Chinese health authorities reported nearly 3,400 COVID-19 cases on Sunday, double the previous day, forcing lockdowns on virus hotspots as the country contends with its gravest outbreak in two years.
A nationwide surge in cases has seen authorities close schools in Shanghai and lock down several northeastern cities, as almost 19 provinces battle clusters of the Omicron and Delta variants.
The city of Jilin has been partially locked down, with hundreds of neighbourhoods sealed up, an official announced Sunday, while Yanji, an urban area of nearly 700,000 bordering North Korea, was fully closed off.
China, where the virus was first detected in late 2019, has maintained a strict 'zero-COVID' policy enforced by swift lockdowns, travel restrictions and mass testing when clusters have emerged.
But the latest flare-up, driven by the highly transmissible Omicron variant and a spike in asymptomatic cases, is challenging that approach.
Zhang Yan, an official with the Jilin provincial health commission, admitted Sunday that local authorities' virus response so far had been lacking.
"The emergency response mechanism in some areas is not robust enough, there is insufficient understanding of the characteristics of the Omicron variant... and judgment has been inaccurate," he said at a government press briefing.
Residents of Jilin have completed six rounds of mass testing, local officials said. On Sunday the city reported over 500 cases of the Omicron variant.

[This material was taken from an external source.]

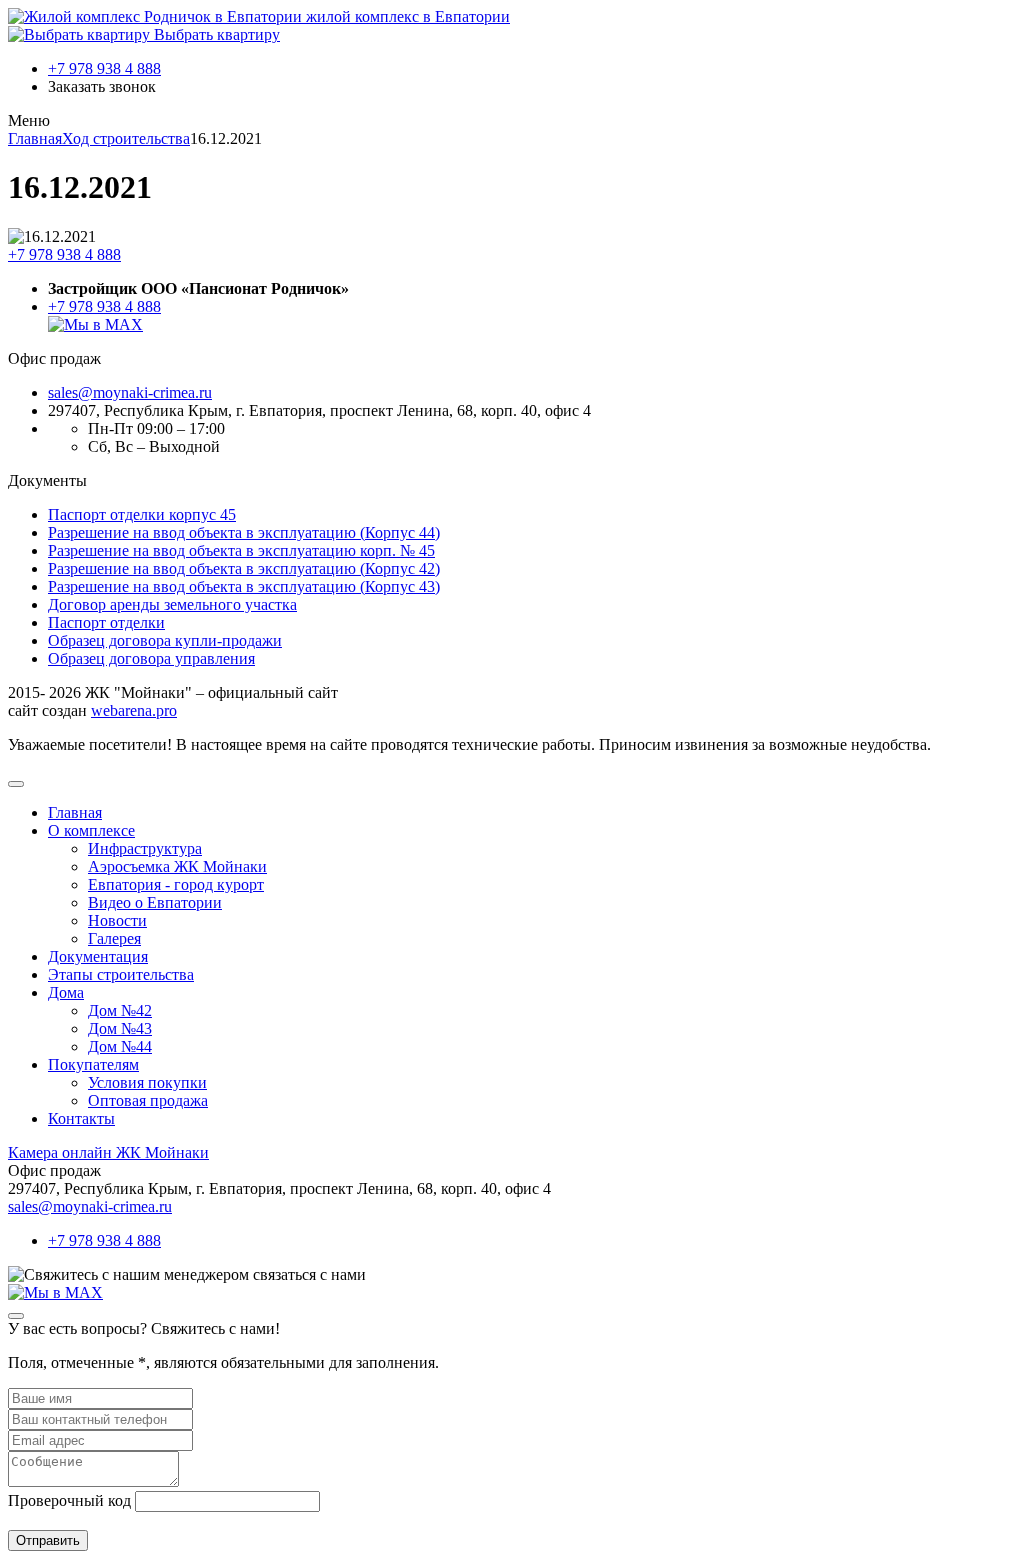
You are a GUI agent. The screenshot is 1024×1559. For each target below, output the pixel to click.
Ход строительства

The neighbouring city of Changchun—an industrial base of nine million people—was locked down Friday.
The smaller cities of Siping and Dunhua, both in Jilin province, were locked down Thursday and Friday, according to official announcements.
The mayor of Jilin and the head of the Changchun health commission were dismissed from their jobs Saturday, state media reported, in a sign of the political imperative placed on local authorities to squash virus clusters.
COVID-zero?
But fatigue with the strict approach has been showing in China, with officials increasingly urging softer and more targeted measures to contain the virus, while economists warn that tough clampdowns are hurting the economy.
As cases have climbed since late February, the response in different parts of the country has been generally softer and more targeted compared to December, when the city of Xi'an and its 13 million people were locked down for two weeks.
In China's biggest city Shanghai, authorities have increasingly moved to temporarily lock down individual schools, businesses, restaurants and malls over close-contact fears rather than mass quarantines.
Long lines have been seen outside hospitals in the city as people rush to obtain a negative COVID test.
As cases rise, the country's National Health Commission announced Friday that they would introduce the use of rapid antigen tests.
The kits will now be available online or at pharmacies for clinics and ordinary citizens to buy for "self-testing", the health commission said.
Although nucleic acid tests will continue to be the main method of testing, the move suggests China may be anticipating that official efforts will not be able to contain the virus.
Last week, a top Chinese scientist said the country should aim to co-exist with the virus, like other nations, where Omicron has spread like wildfire.
But the government has also made clear that mass lockdowns remain an option.
Chinese Vice Premier Sun Chunlan, who frequently telegraphs top-level thinking on the pandemic response, on Saturday urged regions to quickly pounce on and clear outbreaks.